Item coordinate data:
----
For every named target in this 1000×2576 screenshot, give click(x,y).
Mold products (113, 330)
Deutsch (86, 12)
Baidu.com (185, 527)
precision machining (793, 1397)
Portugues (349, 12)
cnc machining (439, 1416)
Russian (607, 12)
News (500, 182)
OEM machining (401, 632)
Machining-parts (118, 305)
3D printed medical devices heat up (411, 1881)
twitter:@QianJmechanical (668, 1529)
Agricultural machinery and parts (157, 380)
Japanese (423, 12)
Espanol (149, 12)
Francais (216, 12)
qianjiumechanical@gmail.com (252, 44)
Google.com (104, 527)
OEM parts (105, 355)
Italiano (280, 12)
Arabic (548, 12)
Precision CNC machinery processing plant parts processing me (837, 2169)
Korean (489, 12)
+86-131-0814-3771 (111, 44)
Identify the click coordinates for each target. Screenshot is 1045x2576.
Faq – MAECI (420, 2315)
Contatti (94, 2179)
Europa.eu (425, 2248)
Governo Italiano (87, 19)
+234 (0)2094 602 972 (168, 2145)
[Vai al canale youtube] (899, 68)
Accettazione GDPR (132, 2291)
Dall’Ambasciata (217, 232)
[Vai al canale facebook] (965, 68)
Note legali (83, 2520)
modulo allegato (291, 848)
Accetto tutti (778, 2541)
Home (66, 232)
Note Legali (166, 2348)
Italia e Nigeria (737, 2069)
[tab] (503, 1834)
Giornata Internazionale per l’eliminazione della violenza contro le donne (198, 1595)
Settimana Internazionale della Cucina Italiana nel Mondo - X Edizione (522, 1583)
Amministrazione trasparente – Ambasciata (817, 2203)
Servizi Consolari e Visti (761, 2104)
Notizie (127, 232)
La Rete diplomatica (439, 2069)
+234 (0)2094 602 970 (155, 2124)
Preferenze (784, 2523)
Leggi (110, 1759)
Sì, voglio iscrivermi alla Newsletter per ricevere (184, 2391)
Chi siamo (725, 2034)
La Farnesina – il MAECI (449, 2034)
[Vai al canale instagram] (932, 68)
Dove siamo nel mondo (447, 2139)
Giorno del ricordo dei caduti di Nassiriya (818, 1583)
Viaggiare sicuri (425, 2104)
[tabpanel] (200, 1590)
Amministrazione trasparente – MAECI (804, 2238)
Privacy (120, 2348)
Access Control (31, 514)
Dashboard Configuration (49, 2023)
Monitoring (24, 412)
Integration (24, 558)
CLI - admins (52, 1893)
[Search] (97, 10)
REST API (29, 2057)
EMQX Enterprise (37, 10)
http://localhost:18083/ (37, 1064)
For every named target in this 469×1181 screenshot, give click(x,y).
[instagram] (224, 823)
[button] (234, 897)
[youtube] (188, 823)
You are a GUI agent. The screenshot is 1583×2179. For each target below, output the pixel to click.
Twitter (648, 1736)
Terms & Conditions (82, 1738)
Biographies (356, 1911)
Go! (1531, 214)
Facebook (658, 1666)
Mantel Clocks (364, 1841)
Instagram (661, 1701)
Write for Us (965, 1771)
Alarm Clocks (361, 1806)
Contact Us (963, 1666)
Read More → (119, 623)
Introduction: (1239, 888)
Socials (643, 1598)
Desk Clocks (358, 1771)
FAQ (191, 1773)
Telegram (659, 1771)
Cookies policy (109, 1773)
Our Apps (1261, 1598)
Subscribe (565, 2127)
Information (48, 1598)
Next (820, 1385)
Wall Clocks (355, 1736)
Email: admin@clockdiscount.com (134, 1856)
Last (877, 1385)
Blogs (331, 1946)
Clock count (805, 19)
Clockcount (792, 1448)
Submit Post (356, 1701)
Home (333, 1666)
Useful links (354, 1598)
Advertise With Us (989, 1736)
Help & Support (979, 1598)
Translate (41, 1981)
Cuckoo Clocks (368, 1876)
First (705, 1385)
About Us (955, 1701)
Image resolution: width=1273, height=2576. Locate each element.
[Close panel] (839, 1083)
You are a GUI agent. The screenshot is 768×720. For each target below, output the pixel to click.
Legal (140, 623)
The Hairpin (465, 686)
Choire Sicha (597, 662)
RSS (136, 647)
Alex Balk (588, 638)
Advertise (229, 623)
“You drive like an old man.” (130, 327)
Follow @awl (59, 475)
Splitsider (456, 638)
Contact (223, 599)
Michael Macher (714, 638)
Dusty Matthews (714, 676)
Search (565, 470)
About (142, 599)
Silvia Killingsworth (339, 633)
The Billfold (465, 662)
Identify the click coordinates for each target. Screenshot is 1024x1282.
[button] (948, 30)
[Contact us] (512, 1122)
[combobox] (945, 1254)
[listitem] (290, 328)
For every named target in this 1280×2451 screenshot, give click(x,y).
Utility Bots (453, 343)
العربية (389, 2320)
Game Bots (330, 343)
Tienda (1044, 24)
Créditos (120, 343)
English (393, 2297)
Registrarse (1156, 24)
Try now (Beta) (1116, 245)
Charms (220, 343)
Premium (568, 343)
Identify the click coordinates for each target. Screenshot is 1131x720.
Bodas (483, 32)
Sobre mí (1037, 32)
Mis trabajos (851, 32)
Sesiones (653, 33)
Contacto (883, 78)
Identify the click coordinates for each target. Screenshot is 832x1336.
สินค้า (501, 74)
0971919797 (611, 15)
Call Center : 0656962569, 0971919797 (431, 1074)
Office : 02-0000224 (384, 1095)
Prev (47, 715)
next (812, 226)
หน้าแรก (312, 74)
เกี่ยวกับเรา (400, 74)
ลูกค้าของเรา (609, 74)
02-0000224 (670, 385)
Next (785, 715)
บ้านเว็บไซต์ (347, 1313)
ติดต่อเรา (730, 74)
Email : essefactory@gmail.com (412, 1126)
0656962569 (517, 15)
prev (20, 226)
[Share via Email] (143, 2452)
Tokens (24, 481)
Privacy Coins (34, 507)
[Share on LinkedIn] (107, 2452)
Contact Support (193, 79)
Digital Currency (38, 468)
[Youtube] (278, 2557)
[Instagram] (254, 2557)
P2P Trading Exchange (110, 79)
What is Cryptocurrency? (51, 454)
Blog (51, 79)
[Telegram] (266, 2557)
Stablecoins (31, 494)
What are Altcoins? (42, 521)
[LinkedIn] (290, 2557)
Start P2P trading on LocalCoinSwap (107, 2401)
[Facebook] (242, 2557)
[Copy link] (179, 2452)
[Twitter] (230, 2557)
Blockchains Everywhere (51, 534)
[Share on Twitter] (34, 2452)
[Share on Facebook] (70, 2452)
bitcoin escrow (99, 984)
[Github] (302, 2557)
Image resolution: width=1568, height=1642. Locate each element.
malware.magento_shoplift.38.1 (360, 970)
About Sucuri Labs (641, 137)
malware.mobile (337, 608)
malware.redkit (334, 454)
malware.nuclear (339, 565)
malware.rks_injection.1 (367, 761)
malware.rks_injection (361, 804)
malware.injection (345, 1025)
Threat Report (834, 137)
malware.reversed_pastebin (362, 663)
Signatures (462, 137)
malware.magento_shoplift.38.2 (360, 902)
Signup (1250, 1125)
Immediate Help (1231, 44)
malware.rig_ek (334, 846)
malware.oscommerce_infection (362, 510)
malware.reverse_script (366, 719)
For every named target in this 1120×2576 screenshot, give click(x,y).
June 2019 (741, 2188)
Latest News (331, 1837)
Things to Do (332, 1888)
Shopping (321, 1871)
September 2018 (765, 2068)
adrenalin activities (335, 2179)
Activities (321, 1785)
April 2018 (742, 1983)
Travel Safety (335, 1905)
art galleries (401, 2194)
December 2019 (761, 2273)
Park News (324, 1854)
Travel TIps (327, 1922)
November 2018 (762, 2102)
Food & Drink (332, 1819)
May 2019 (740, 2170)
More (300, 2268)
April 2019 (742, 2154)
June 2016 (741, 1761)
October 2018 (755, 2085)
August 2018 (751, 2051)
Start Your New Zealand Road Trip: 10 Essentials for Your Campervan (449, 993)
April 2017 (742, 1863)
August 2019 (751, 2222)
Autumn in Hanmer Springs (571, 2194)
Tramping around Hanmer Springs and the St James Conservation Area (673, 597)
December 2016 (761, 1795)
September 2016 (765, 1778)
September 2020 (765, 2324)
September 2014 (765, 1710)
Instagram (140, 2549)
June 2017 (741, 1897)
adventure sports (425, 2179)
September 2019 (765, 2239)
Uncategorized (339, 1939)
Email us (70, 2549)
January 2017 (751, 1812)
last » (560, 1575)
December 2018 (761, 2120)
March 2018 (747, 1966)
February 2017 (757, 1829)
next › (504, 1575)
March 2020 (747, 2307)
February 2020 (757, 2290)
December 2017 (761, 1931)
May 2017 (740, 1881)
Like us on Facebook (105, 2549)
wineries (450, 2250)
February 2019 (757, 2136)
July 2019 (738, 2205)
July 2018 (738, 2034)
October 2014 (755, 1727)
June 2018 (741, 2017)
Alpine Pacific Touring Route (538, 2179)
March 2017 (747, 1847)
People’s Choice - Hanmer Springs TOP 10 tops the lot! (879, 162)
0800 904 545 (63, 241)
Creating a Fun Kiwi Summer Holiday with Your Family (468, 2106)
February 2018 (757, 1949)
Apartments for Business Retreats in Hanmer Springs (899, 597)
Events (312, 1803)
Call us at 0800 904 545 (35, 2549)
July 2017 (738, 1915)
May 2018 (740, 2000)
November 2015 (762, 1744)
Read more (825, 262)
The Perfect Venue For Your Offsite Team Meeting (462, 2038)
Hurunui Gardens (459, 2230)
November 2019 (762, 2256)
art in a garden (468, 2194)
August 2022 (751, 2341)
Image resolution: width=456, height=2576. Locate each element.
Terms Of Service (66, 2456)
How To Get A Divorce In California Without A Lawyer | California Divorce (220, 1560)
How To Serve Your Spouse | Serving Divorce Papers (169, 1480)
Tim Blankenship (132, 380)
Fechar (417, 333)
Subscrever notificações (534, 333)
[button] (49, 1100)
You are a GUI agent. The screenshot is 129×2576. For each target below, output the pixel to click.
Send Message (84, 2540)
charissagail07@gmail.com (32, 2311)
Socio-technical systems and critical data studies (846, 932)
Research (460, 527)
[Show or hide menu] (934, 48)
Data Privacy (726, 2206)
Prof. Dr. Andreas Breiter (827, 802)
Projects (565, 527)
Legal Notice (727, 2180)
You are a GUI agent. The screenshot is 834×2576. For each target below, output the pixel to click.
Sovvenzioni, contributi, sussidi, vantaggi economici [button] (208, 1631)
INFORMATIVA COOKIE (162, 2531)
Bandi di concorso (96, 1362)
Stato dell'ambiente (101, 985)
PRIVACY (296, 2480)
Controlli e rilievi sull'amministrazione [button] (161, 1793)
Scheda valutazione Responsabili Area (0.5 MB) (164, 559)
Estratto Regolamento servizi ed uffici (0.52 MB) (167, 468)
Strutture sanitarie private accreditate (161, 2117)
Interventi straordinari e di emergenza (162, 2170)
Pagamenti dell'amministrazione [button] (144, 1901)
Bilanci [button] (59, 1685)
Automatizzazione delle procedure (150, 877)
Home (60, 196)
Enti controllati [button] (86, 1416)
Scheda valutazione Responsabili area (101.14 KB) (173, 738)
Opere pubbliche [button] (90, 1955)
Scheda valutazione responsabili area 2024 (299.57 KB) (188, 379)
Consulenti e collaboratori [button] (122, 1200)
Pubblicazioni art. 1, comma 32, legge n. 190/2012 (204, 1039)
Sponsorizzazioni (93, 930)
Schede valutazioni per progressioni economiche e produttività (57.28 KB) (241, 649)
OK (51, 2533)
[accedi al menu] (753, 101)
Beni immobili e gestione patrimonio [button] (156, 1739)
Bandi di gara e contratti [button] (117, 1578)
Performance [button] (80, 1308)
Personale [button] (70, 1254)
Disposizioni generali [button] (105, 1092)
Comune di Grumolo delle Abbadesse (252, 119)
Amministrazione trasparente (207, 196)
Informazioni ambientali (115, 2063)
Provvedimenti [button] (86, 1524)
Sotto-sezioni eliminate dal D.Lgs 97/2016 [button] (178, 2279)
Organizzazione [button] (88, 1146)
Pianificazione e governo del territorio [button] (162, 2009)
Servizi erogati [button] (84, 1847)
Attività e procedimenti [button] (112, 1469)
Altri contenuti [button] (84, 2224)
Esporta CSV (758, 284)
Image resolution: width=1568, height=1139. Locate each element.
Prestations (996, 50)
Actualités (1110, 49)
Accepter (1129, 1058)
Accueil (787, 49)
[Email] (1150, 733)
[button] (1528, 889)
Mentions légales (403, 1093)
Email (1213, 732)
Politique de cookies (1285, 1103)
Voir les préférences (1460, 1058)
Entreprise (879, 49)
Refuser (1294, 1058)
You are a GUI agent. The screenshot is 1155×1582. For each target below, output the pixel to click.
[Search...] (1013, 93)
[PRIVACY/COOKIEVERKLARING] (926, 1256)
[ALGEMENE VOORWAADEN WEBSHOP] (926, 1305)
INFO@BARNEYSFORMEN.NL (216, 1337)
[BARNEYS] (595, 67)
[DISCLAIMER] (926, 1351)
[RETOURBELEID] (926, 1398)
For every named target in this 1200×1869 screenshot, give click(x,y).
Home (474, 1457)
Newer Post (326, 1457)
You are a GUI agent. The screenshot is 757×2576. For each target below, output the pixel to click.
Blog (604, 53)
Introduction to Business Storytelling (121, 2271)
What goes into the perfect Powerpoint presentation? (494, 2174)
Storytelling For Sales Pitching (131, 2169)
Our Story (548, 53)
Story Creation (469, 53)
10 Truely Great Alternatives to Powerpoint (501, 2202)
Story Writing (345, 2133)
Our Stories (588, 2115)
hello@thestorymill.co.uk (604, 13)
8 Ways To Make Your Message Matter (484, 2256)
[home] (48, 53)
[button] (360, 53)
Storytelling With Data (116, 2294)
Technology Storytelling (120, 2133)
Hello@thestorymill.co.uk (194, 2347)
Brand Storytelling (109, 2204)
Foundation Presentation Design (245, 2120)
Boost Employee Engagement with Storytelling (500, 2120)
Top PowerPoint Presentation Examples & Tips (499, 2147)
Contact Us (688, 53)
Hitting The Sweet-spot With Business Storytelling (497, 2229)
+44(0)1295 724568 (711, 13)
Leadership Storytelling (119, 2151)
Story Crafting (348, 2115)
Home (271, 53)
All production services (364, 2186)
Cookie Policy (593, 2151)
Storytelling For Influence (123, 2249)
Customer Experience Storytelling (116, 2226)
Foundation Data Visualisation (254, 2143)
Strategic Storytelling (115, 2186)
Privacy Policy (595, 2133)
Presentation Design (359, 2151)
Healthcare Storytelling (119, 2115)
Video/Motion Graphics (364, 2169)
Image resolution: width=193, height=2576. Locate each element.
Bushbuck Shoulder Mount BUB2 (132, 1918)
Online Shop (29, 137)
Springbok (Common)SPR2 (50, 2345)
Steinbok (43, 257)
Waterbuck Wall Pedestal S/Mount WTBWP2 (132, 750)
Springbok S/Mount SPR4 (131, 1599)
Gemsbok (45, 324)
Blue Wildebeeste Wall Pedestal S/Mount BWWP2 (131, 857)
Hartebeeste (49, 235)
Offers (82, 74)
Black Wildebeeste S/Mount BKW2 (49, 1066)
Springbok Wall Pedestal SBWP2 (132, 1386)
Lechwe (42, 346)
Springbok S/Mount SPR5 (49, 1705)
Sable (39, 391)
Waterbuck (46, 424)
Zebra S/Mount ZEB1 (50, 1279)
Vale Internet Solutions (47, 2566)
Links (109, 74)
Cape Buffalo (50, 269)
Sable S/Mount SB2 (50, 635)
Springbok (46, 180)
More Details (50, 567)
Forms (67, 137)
----
▶ [TASK REQUIREMENTS]
Put the lines of the listing above into a Markdown table with the columns Row and Line, starting at the first line and going through the line containing "News (500, 182)". Leave out any blank lines.

▶ [FULL SOLUTION]
| Row | Line |
|---|---|
| 1 | For every named target in this 1000×2576 screenshot, give click(x,y). |
| 2 | Mold products (113, 330) |
| 3 | Deutsch (86, 12) |
| 4 | Baidu.com (185, 527) |
| 5 | precision machining (793, 1397) |
| 6 | Portugues (349, 12) |
| 7 | cnc machining (439, 1416) |
| 8 | Russian (607, 12) |
| 9 | News (500, 182) |